Grâce à cette décision qui demandait de l'audace et était réclamée depuis longtemps, notamment par la France, au lieu de passer par les États le fonds européen de stabilité financière et le mécanisme européen de stabilité pourront demain recapitaliser directement les banques. Cela permettra de faire face aux exigences financières sans augmenter les déficits et de favoriser ainsi une baisse des taux d'intérêt.

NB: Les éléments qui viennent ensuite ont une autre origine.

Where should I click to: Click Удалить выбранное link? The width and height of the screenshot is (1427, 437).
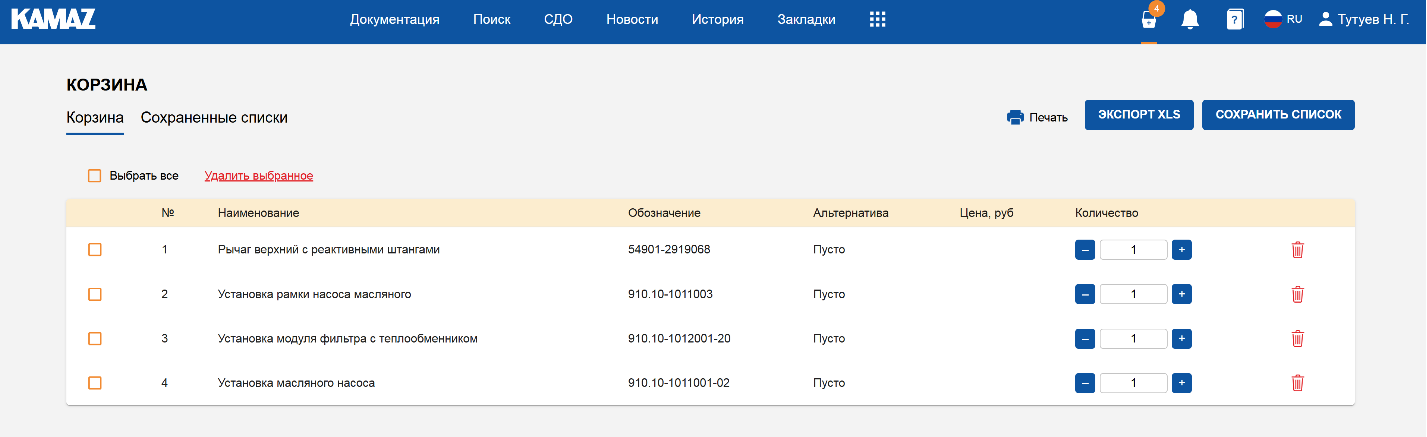[259, 176]
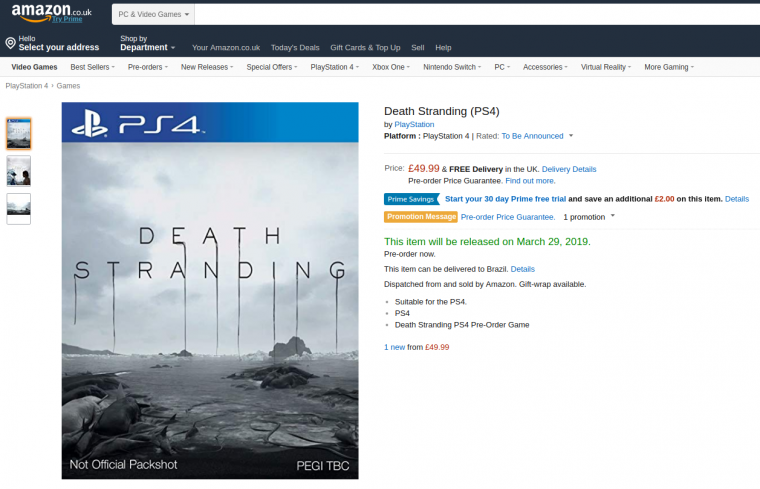Open the Nintendo Switch menu
Image resolution: width=760 pixels, height=489 pixels.
tap(452, 67)
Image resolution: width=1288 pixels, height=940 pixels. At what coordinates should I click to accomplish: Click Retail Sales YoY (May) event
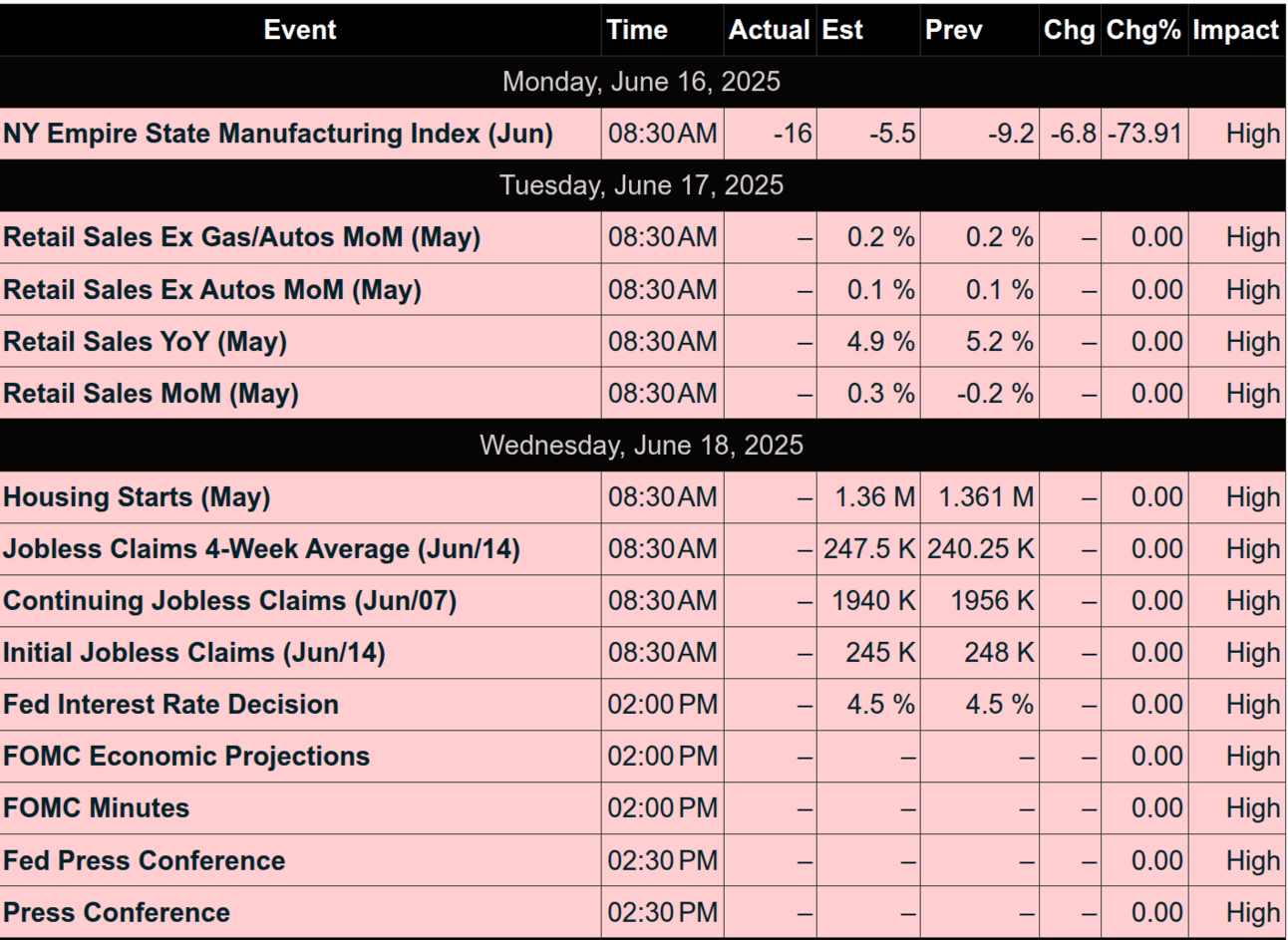click(x=146, y=341)
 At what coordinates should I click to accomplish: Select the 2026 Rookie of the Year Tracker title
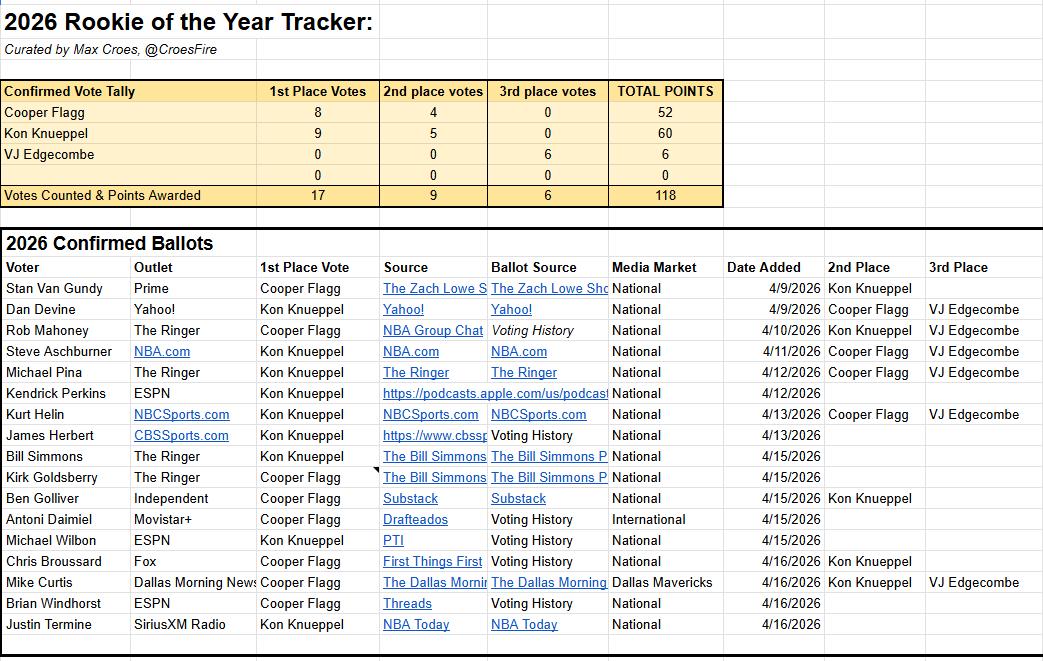(x=188, y=21)
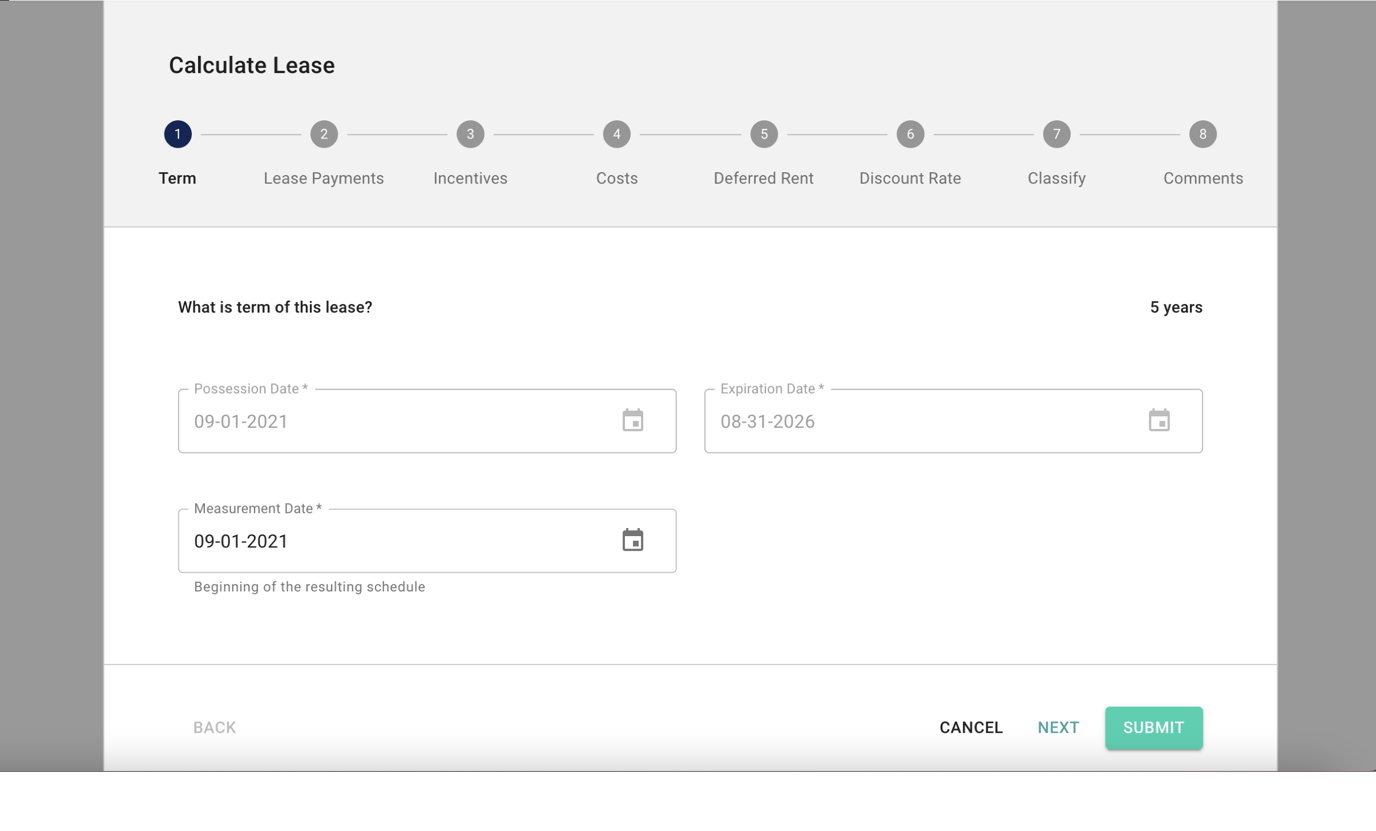Open the Expiration Date calendar picker
The width and height of the screenshot is (1376, 831).
click(x=1159, y=420)
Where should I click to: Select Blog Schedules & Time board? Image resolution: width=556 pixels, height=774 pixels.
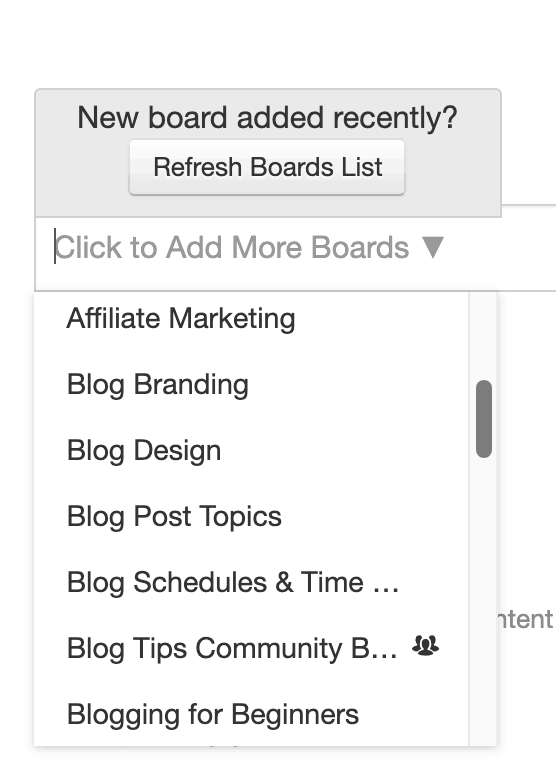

Parallèlement, des dispositions ont été prises – nous entrons là dans la technique des techniques – pour corriger une erreur, car à tout le moins une décision prise précédemment était une erreur. En vertu de celle-ci, le mécanisme européen de stabilité était prioritaire pour l'exigibilité des créances. Cette mesure en apparence positive pour ces fonds avait en réalité pour conséquence de dissuader les autres prêteurs – les fonds d'investissement privés – d'accorder des prêts au fonds actuel et, demain, au mécanisme. Ces créanciers privés n'avaient pas l'assurance d'être remboursés en cas de faillite du fait de la garantie de premier rang des États. Il était par conséquent difficile de trouver les fonds nécessaires. Il a donc été décidé de permettre des émissions de créances, directement et sans accorder – c'est le terme technique – de privilège de séniorité.

Dernier élément en matière financière, il a été décidé, c'est important, que le fonds de stabilité financière puis demain le mécanisme européen de stabilité, par l'intermédiaire de la Banque centrale européenne, pourraient plus aisément souscrire directement des obligations, allégeant ainsi les contraintes des États.

Autre perspective importante, il a été décidé dans le même mouvement de mettre en place un système de supervision bancaire. Jusqu'à présent, la surveillance des banques n'a pas été, on peut le dire, très efficace comme en témoignent les difficultés espagnoles notamment. Cette supervision, assurée pour l'essentiel par la banque centrale européenne, permettra de s'assurer que les banques ne se livrent pas à des opérations de cavalerie.

En plus du pacte de croissance, la deuxième série de décisions importantes institue donc en matière financière un régime beaucoup plus sécurisé qu'il ne l'était par le passé.